# [Data records]
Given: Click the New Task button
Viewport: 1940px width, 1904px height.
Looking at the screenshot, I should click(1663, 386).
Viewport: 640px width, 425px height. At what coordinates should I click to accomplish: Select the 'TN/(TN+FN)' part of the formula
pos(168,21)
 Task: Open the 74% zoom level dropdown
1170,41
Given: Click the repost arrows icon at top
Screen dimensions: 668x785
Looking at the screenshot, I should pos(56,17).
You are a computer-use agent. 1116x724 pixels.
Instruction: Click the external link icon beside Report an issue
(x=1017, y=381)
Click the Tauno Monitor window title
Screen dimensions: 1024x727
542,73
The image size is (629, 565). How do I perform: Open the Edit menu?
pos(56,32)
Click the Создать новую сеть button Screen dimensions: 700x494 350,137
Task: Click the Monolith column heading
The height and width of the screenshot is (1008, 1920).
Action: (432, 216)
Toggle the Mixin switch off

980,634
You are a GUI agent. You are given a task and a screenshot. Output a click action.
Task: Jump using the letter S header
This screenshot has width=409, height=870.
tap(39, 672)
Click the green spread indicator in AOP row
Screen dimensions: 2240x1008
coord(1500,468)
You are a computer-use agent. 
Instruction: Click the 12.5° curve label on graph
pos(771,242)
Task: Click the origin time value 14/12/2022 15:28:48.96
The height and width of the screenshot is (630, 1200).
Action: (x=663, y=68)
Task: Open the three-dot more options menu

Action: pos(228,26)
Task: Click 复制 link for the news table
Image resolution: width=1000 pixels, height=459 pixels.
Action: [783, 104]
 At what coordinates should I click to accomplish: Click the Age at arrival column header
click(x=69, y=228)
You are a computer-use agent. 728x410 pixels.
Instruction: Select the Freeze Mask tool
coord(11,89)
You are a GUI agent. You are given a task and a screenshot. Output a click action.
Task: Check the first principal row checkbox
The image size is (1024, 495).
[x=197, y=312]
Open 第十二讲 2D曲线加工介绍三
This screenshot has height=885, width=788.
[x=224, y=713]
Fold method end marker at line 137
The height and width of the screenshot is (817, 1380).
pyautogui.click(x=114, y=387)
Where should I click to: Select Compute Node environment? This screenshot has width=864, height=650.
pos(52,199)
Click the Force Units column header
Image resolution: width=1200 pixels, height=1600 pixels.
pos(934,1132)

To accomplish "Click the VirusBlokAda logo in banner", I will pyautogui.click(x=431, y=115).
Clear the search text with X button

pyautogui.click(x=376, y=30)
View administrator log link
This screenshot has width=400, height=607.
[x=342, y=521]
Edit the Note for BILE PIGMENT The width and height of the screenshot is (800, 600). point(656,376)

# [How to complete this task]
Beginning with the first line and ending with the last, restate the data word for word.

# [Task output]
Given: Click the New Task button
Viewport: 1940px width, 1904px height.
Looking at the screenshot, I should click(1663, 386).
Viewport: 640px width, 425px height. At what coordinates should I click to accomplish: Select the 'TN/(TN+FN)' part of the formula
pos(168,21)
 Task: Open the 74% zoom level dropdown
1170,41
Given: Click the repost arrows icon at top
Screen dimensions: 668x785
Looking at the screenshot, I should pos(56,17).
You are a computer-use agent. 1116x724 pixels.
Instruction: Click the external link icon beside Report an issue
(x=1017, y=381)
Click the Tauno Monitor window title
Screen dimensions: 1024x727
542,73
The image size is (629, 565). How do I perform: Open the Edit menu?
pos(56,32)
Click the Создать новую сеть button Screen dimensions: 700x494 350,137
Task: Click the Monolith column heading
The height and width of the screenshot is (1008, 1920).
Action: (432, 216)
Toggle the Mixin switch off

980,634
You are a GUI agent. You are given a task and a screenshot. Output a click action.
Task: Jump using the letter S header
This screenshot has width=409, height=870.
tap(39, 672)
Click the green spread indicator in AOP row
Screen dimensions: 2240x1008
coord(1500,468)
You are a computer-use agent. 
Instruction: Click the 12.5° curve label on graph
pos(771,242)
Task: Click the origin time value 14/12/2022 15:28:48.96
The height and width of the screenshot is (630, 1200).
Action: (x=663, y=68)
Task: Open the three-dot more options menu

Action: pos(228,26)
Task: Click 复制 link for the news table
Image resolution: width=1000 pixels, height=459 pixels.
Action: [783, 104]
 At what coordinates should I click to accomplish: Click the Age at arrival column header
click(x=69, y=228)
You are a computer-use agent. 728x410 pixels.
Instruction: Select the Freeze Mask tool
coord(11,89)
You are a GUI agent. You are given a task and a screenshot. Output a click action.
Task: Check the first principal row checkbox
The image size is (1024, 495).
[x=197, y=312]
Open 第十二讲 2D曲线加工介绍三
This screenshot has height=885, width=788.
[x=224, y=713]
Fold method end marker at line 137
The height and width of the screenshot is (817, 1380).
pyautogui.click(x=114, y=387)
Where should I click to: Select Compute Node environment? This screenshot has width=864, height=650.
pos(52,199)
Click the Force Units column header
Image resolution: width=1200 pixels, height=1600 pixels.
pos(934,1132)

To accomplish "Click the VirusBlokAda logo in banner", I will pyautogui.click(x=431, y=115).
Clear the search text with X button

pyautogui.click(x=376, y=30)
View administrator log link
This screenshot has width=400, height=607.
[x=342, y=521]
Edit the Note for BILE PIGMENT The width and height of the screenshot is (800, 600). point(656,376)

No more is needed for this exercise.